One of the colony's most valiant Generals, Lachlan McIntosh came under criticism for his family connections.  In 1770 Lachlan was a leader in the independence movement in Georgia and during January of 1775 helped to organize delegates to the Provincial Congress from the Darien District.  In January of 1776 he was commissioned as a colonel in the Georgia Militia and raise the First Georgia Regiment of the Georgia Line, which was organized to defend Savannah and help repel a British assault at the Battle of the Rice Boats in the Savannah River.  He was promoted to the rank of brigadier general in the Continental Army, charged to defend the southern flank of Georgia from British incurisions from Florida. During 1776 and 1777, McIntosh was embroiled in a bitter political dispute with Button Gwinnett, the Speaker of the Georgia Provisional Congress and a radical Whit leader.  The dispute began when McIntosh succeeded Gwinnett as commander of the Georgia Continental Battalion. The two men represented opposing factions in the Patriot cause and Gwinnett was asked to step aside after his election was called into question by opposition within the movement.  However, Gwinnett went on to become a delegate to the Continental Congress and signer of the Declaration of Independence.  He returned to Georgia after his allies gained control of the Provisional Congress and succeeded in electing him speaker and commander-in-chief of the Committee of Safety.  Hence, he began purging the government and military of his political rivals.  His target was George McIntosh, the brother of Lachlan. He then ordered General McIntosh into British Florida on a poorly planned military expedition which failed.  Gwinnett and McIntosh publicly blamed one another for the failure.

Meanwhile, in January of 1777, George McIntosh was placed in irons in the Savannah jail. His brother, Lachlan McIntosh, angrily fought for his release, finally obtaining it for 20,000 pds.  George McIntosh was married to a daughter of Sir Patrick Houstoun (loyalist) and previously held positions of honor and trust.  In 1766 he was a surveyor appointed by the General Assembly to lay out roads, and in 1776, a member of the Commons House Assembly.  During 1777, George became unpopular in political circles when a proposal was made by Governor John Treutlen to unite South Carolina and Georgia. His contemporaries accused him of collaborating with the British during the war and shipping 400 barrels of rice down the St. John's River for use by the enemy.  

The quarrel with Button Gwinnett continued. 

In May of 1777, Lachlan McIntosh addressed the Georgia Assembly and denounced Gwinnett, calling him a "scoundrel" and "lying rascal."  Gwinnett retaliated by sending McIntosh a message demanding an apology or satisfaction. McIntosh refused to apologize and Gwinnett challenged him to a duel. On May 16th, they met in a field owned by James Wright several miles east of Savannah.  The men fired their pistols almost simultaneously, and both men were injured, McIntosh in the leg and Gwinnett in the thigh.  Three days later Gwinnett died from his wounds.  His last will and testament (the first to be filed in Savannah) is found on Georgia Pioneers.

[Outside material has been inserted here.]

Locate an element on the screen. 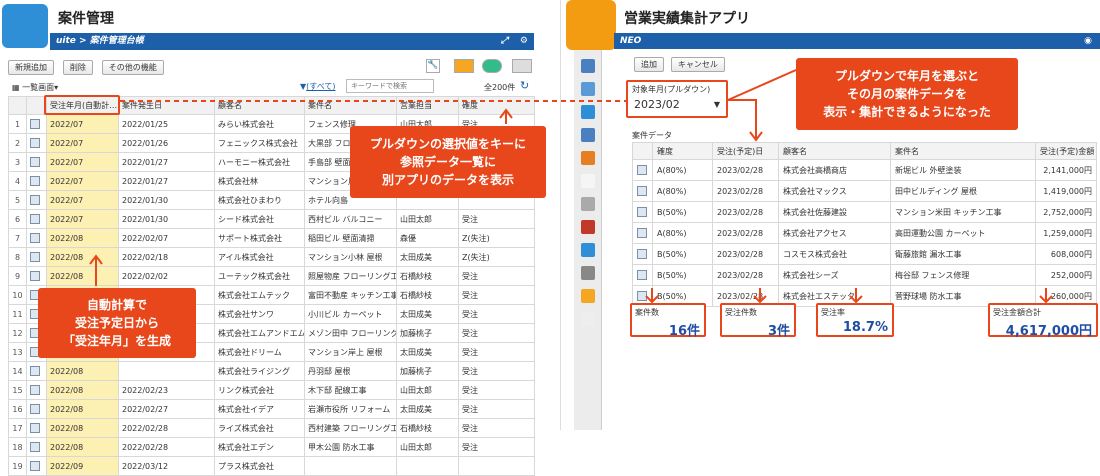  cell: 2022/02/28 is located at coordinates (166, 447).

The following year McIntosh was sent to command the Western department of the Continental Army at Fort Pitt, Pennsylvania where he planned a failed expedition against Fort Detroit. Afterwards, he was replaced by Colonel Brodhead and returned to the South where he joined General Benjamin Lincoln in Charleston, South Carolina. McIntosh served with distinction throughout the war, but rumors were passed that his brother George was rendering aid to the enemy by running supplies to the British.

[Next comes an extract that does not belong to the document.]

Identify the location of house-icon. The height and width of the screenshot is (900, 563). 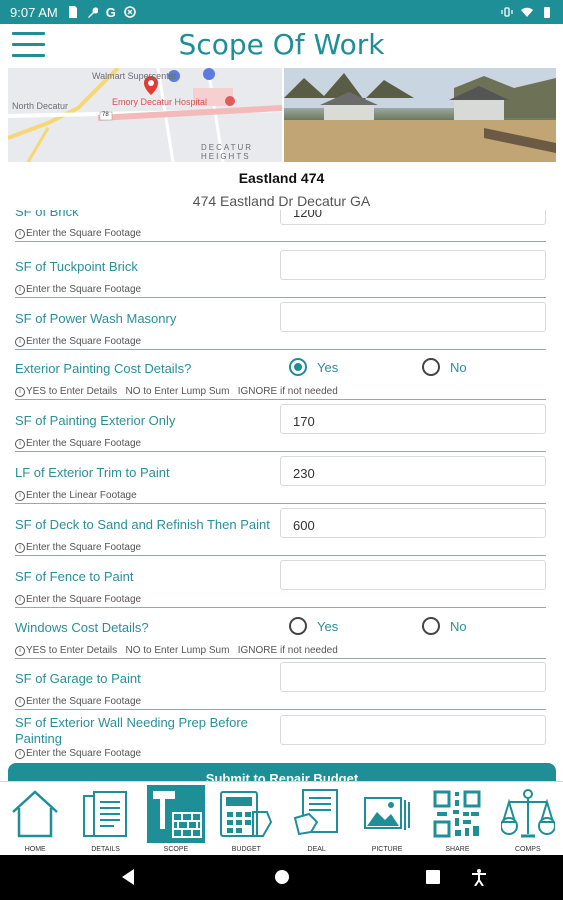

George McIntosh died in 1779 during the siege of Savannah by the British. His estates were confiscated. Lachlan, his brother, desperately fought to recover the estates and titles, but was only successful in having some personal effects sent to his plantation on Sapelo Island. Lachlan, arrested himself by the British during combat at Charleston in 1780, returned home to find the effects and papers of his brother, George, scattered about in unlocked trunks. Land grants and deeds had been placed in a small portmanteau trunk by the wife of George, and these were the only valuable assets retained by the family.  Source: McIntosh Genealogy by Jeannette Holland Austin.